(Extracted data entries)
■ ■ ■ ■ ■ ■ ■

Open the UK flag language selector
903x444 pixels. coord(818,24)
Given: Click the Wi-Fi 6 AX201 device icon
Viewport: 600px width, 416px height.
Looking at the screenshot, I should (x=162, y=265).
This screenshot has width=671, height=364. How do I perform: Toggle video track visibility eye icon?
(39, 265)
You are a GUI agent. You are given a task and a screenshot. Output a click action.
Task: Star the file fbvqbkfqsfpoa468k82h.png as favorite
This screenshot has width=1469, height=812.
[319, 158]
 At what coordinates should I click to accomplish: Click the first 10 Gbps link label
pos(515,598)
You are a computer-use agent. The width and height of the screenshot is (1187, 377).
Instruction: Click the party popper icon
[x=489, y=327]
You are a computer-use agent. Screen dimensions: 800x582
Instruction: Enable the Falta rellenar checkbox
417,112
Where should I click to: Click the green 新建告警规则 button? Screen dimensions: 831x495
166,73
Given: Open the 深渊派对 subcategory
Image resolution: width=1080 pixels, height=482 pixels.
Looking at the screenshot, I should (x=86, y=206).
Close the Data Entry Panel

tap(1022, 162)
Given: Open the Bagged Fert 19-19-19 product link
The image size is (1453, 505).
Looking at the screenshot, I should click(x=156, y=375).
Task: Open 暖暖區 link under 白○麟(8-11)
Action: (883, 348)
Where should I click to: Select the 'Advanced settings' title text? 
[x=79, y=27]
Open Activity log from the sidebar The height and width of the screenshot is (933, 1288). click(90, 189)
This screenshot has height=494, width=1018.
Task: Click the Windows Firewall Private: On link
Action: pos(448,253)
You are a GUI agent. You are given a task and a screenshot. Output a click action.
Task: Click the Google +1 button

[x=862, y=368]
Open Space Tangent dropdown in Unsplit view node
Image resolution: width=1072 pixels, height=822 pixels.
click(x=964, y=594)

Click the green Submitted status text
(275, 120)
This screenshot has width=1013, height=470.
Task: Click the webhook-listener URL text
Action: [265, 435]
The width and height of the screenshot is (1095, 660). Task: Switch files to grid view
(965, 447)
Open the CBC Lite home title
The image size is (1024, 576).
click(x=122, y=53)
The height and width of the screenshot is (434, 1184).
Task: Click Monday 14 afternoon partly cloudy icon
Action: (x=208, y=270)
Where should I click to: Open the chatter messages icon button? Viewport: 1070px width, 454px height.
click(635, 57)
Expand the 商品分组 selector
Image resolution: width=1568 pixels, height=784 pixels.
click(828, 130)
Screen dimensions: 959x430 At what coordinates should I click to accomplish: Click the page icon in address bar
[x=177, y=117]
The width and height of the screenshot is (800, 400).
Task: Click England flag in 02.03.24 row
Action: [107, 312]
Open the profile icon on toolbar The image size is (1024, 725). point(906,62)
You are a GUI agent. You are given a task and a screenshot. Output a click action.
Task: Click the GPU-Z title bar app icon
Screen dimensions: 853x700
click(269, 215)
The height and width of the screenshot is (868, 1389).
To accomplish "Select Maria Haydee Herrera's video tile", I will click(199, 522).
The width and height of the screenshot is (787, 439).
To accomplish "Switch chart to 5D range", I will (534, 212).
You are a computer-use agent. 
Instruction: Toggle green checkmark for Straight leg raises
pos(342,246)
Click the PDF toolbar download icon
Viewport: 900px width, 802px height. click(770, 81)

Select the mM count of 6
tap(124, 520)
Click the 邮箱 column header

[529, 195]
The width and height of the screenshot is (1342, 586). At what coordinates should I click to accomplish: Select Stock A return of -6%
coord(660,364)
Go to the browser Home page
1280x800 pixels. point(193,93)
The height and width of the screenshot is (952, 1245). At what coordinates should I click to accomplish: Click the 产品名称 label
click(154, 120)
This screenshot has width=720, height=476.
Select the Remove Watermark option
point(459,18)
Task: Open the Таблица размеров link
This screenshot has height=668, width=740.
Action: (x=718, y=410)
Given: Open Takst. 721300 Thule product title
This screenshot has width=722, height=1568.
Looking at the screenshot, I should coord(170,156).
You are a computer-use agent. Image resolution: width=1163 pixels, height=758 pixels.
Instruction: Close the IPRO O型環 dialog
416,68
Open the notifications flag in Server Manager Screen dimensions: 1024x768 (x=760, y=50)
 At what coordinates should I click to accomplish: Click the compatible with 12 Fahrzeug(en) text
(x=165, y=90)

■ ■ ■ ■ ■ ■ ■

▸ **PROBLEM**
Return, line for line and unchanged, the data from its first line through the line containing "Given: Open the 深渊派对 subcategory".

▸ **EXERCISE OUTPUT**
Open the UK flag language selector
903x444 pixels. coord(818,24)
Given: Click the Wi-Fi 6 AX201 device icon
Viewport: 600px width, 416px height.
Looking at the screenshot, I should (x=162, y=265).
This screenshot has width=671, height=364. How do I perform: Toggle video track visibility eye icon?
(39, 265)
You are a GUI agent. You are given a task and a screenshot. Output a click action.
Task: Star the file fbvqbkfqsfpoa468k82h.png as favorite
This screenshot has width=1469, height=812.
[319, 158]
 At what coordinates should I click to accomplish: Click the first 10 Gbps link label
pos(515,598)
You are a computer-use agent. The width and height of the screenshot is (1187, 377).
Instruction: Click the party popper icon
[x=489, y=327]
You are a computer-use agent. Screen dimensions: 800x582
Instruction: Enable the Falta rellenar checkbox
417,112
Where should I click to: Click the green 新建告警规则 button? Screen dimensions: 831x495
166,73
Given: Open the 深渊派对 subcategory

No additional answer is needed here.